--- Begin EXCERPTED PASSAGE ---

Wagner ex rel. Molner v. South Chicago Sav. Bank

EVANS, Circuit Judge.

A national bank receiver sold and assigned to appellee a $10,860 judgment which he obtained against appellant, based on the statutory bank stockholder’s liability. Appellant challenges the validity of such sale and assignment, contending that the statutory power of the receiver to “enforce the personal liability of the shareholders”1 does not include the power to sell and assign, this claim. Appellee, the assignee, purchased the bank’s assets (including stockholders’ liability judgments) in the receiver’s hands for $1,230. He instituted the instant garnishment proceedings against sixteen shares of bank stock of the par value of $1,000, the property of appellant, which stock was in the hands of the garnishee, South Chicago Bank, as statutory security of Wagner’s fidelity as director of that bank. The bank and appellant were both named defendants.

Heretofore2 we held this claim was not exempt from garnishment simply because of the character of its deposit, and also held it was error to discharge the garnishee on that ground. Upon that appeal counsel for the stockholder did not question the authority of the receiver to sell the judgment, or the validity of such sale. The case was returned to the trial court “for further proceedings in accord with the views here expressed.” Upon the return of the case to the trial court, Wagner filed a petition, the gist of which denied liability because of the invalidity of said assignment.

The court “ordered leave be given to * * * file the petition” of Wagner. Later, after due consideration it struck said petition from the record. Later the court entered judgment in favor of appellee, the assignee. Wagner appeals from that judgment.

The pertinent statutes provide (Title 12 U.S.C.A.) :

Secs. 63 and 64. “The stockholders of every national banking association shall be held individually responsible for all contracts, debts, and engagements of such association, each to the amount of his stock therein, at the par value thereof * * (1913).

Sec. 65. “When any national banking association shall have gone into liquidation * * * the individual liability of the shareholders * * * may be enforced by any creditor of such association, by bill in equity * * (1876).

Sec. 67 (enacted Feb. 25, 1930). “Any receiver of a national banking association is authorized, with the approval of the Comptroller of the Currency and upon the order of a court of record of competent jurisdiction, to compromise, either before or after judgment, the individual liability of any shareholder of such association.” (1930).

Sec. 191. “Whenever any national banking association shall be dissolved * * * or whenever the comptroller shall become satisfied of the insolvency of a national banking association, he may, after due examination of its affairs, * * * appoint a receiver who shall proceed to close up such association, and enforce the personal liability of the shareholders, as provided in section 192.” (1876).

--- End EXCERPTED PASSAGE ---

**WHAT TO WORK ON:**
a – In the court opinion, how much did the assignee pay for the bank's assets in the receiver's hands?
b – Switch "sixteen" to "twenty" in the court opinion, and give the part starting with "A national bank receiver" and going on through "both named defendants." again.
c – Proceed with the court opinion from the point where it stops.
The items that come after this are separate material from the court opinion.

--- Begin EXCERPTED RECORDS ---

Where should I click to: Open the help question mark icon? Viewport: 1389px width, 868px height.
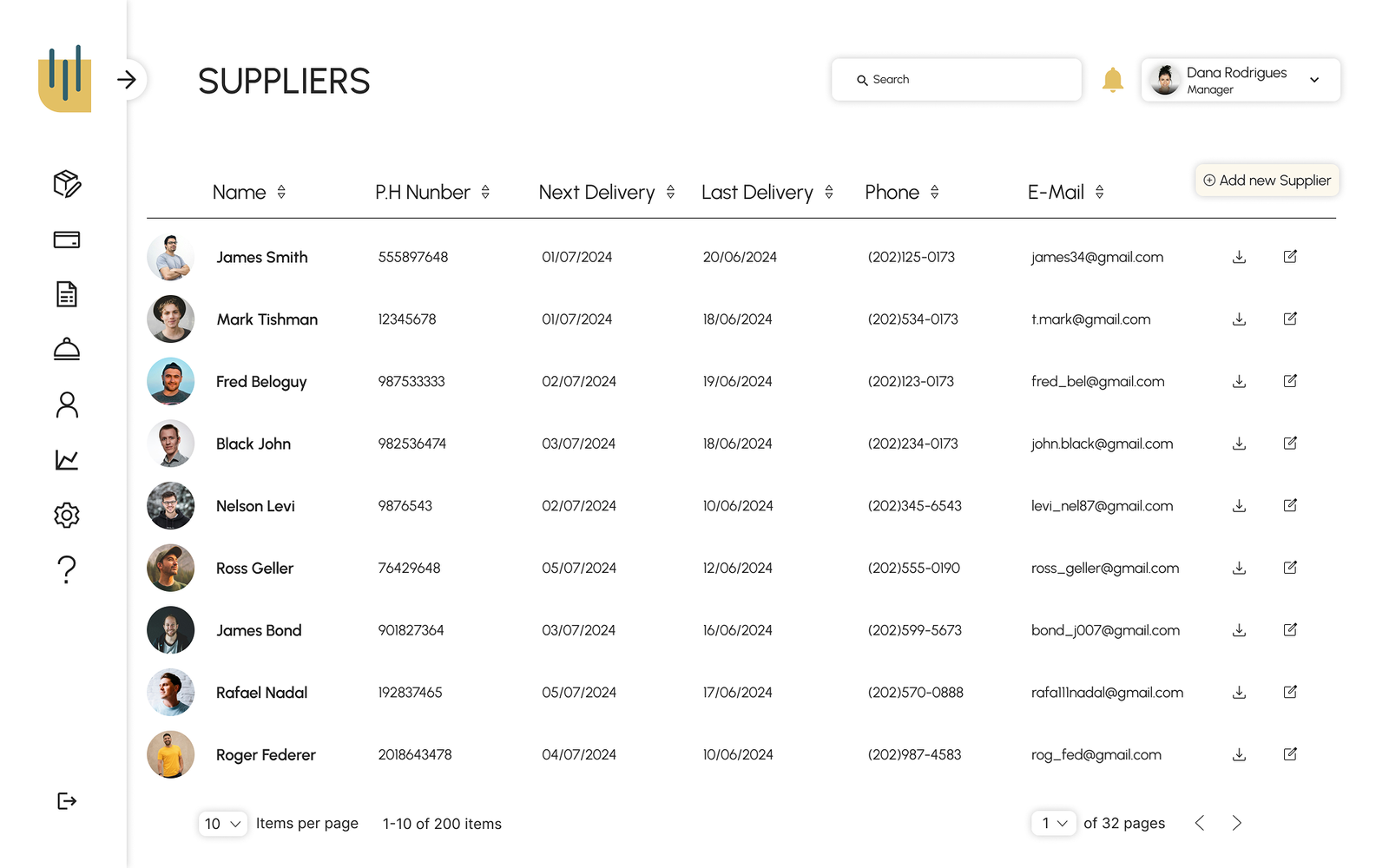click(67, 570)
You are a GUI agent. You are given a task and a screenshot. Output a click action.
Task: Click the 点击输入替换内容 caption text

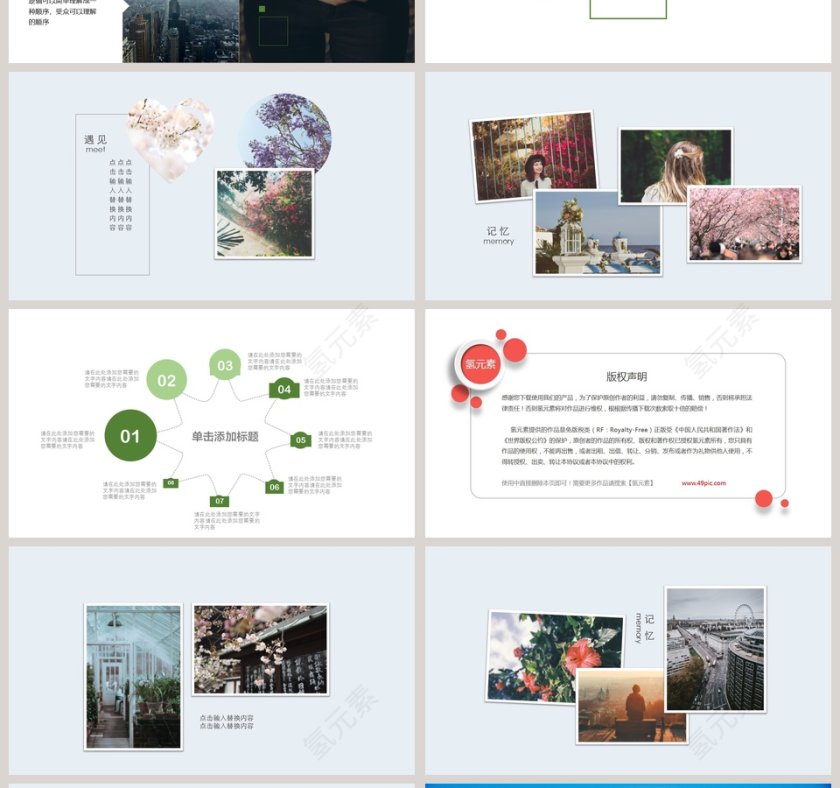tap(227, 722)
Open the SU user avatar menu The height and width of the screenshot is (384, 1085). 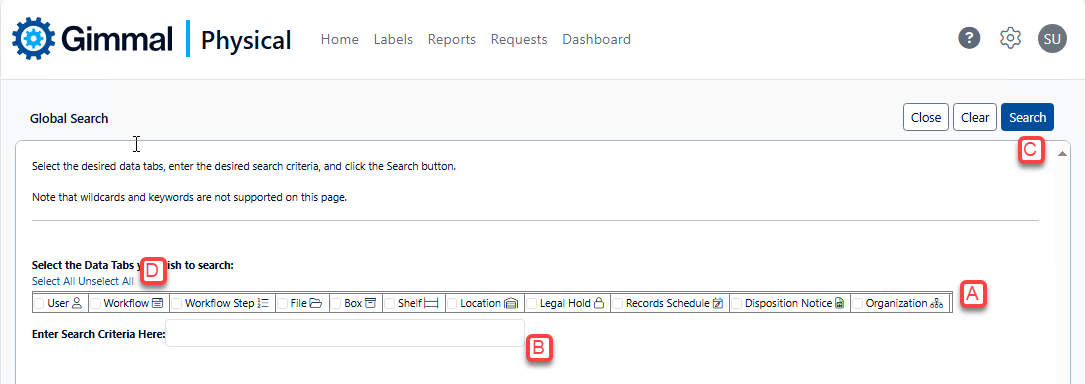1052,39
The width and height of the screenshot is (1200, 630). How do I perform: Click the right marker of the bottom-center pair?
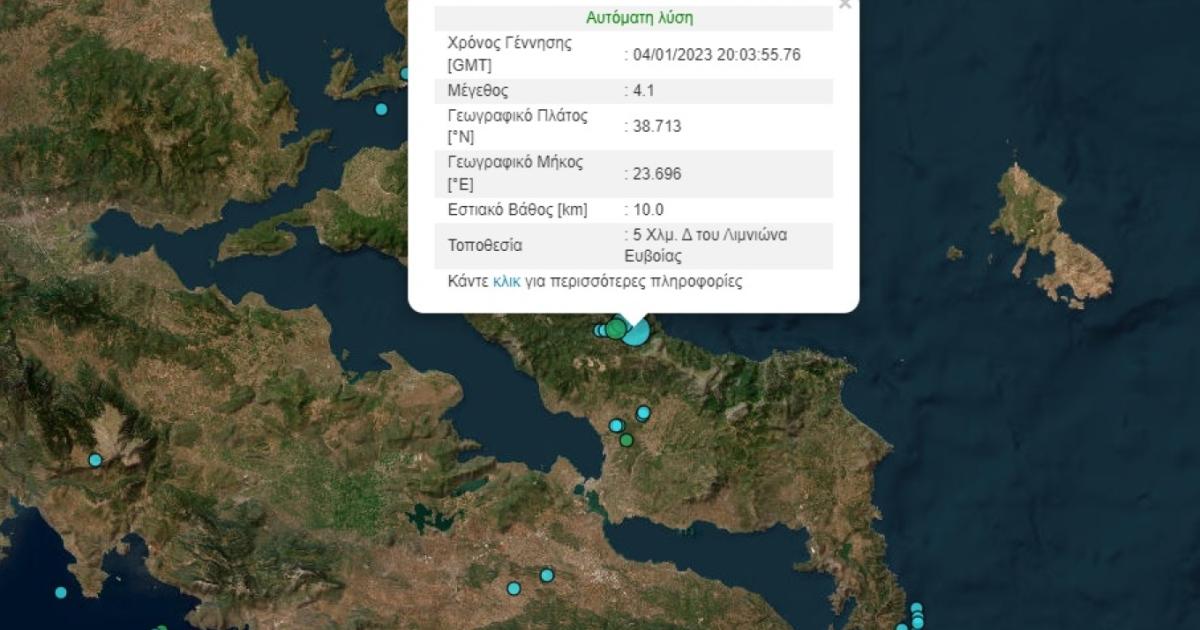pyautogui.click(x=547, y=575)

--- End EXCERPTED RECORDS ---

**RESPONSES BY TASK:**
a – $1,230.

b –
A national bank receiver sold and assigned to appellee a $10,860 judgment which he obtained against appellant, based on the statutory bank stockholder’s liability. Appellant challenges the validity of such sale and assignment, contending that the statutory power of the receiver to “enforce the personal liability of the shareholders”1 does not include the power to sell and assign, this claim. Appellee, the assignee, purchased the bank’s assets (including stockholders’ liability judgments) in the receiver’s hands for $1,230. He instituted the instant garnishment proceedings against twenty shares of bank stock of the par value of $1,000, the property of appellant, which stock was in the hands of the garnishee, South Chicago Bank, as statutory security of Wagner’s fidelity as director of that bank. The bank and appellant were both named defendants.

c –
Sec. 192. “On becoming satisfied * * * that any association * * * is in default, the Comptroller of the Currency may forthwith appoint a receiver, and require of him such bond * * *. Such receiver, under the direction of the comptroller, shall take possession of the books, records, and assets of every description of such association, collect all debts, dues, and claims belonging to it, and, upon the order of a court of record of competent jurisdiction, may sell or compound all bad or doubtful debts, and, on a like order, may sell all the real and personal property of such association, on such terms as the court shall direct; and may, if necessary to pay the debts of such association, enforce the individual liability of the stockholders." (1916, amended 1935).

In the instant case the receiver’s judgment for $10,860 against appellant was obtained, December 22, 1936. Execution was issued on the judgment and returned “no property found.” On January 14, 1942, the *688District Court, in an equity proceeding, entered an order authorizing the receiver to “sell, transfer and assign to * * * (Molner, the assignee, appellee here) for the sum of $1,230 in cash, all of the assets of the receivership estate and salable stock assessment liabilities particularly described and set forth in an exhibit attached to said order” one of which items in the exhibit was the judgment here involved.

It is appellant’s contention that a national bank stockholder’s liability is unique — not an asset of the bank, but a right accruable to a creditor to enforce, or the receiver to enforce upon authorization of the Comptroller, and, once enforced, the proceeds constitute a trust fund for the benefit of the creditors, and the surplus belongs to the stockholder or stockholders. He denies authority of the receiver to assign sueh liability or a judgment based thereon. He points out that although a receiver had previously had the power to compound “all bad or doubtful debts” such power did not include the power to compromise stockholder liability debts, and it was necessary in 1930 to secure a specific statutory authorization permitting the receiver to “compromise” stockholder’s statutory liability. The power of the receiver “to enforce the individual liability of the stockholders” must be narrowly construed, so he argues, and so construed, excludes the power to assign.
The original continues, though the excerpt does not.